** Task objective **
Nothing in the records may be left out; restate them word for word.

Top of Data to process

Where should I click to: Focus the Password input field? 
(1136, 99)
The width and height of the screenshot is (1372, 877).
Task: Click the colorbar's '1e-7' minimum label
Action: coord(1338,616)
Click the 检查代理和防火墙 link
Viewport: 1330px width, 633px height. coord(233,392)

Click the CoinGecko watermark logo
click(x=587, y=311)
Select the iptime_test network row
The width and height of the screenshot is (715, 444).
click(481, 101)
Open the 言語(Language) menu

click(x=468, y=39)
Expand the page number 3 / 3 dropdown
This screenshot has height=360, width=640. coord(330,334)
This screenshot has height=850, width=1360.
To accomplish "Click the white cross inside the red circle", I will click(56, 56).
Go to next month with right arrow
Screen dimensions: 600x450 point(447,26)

Bottom of Data to process

** Response for this exercise **
Where should I click to: Focus the Password input field? 
(1136, 99)
The width and height of the screenshot is (1372, 877).
Task: Click the colorbar's '1e-7' minimum label
Action: coord(1338,616)
Click the 检查代理和防火墙 link
Viewport: 1330px width, 633px height. coord(233,392)

Click the CoinGecko watermark logo
click(x=587, y=311)
Select the iptime_test network row
The width and height of the screenshot is (715, 444).
click(481, 101)
Open the 言語(Language) menu

click(x=468, y=39)
Expand the page number 3 / 3 dropdown
This screenshot has height=360, width=640. coord(330,334)
This screenshot has height=850, width=1360.
To accomplish "Click the white cross inside the red circle", I will click(56, 56).
Go to next month with right arrow
Screen dimensions: 600x450 point(447,26)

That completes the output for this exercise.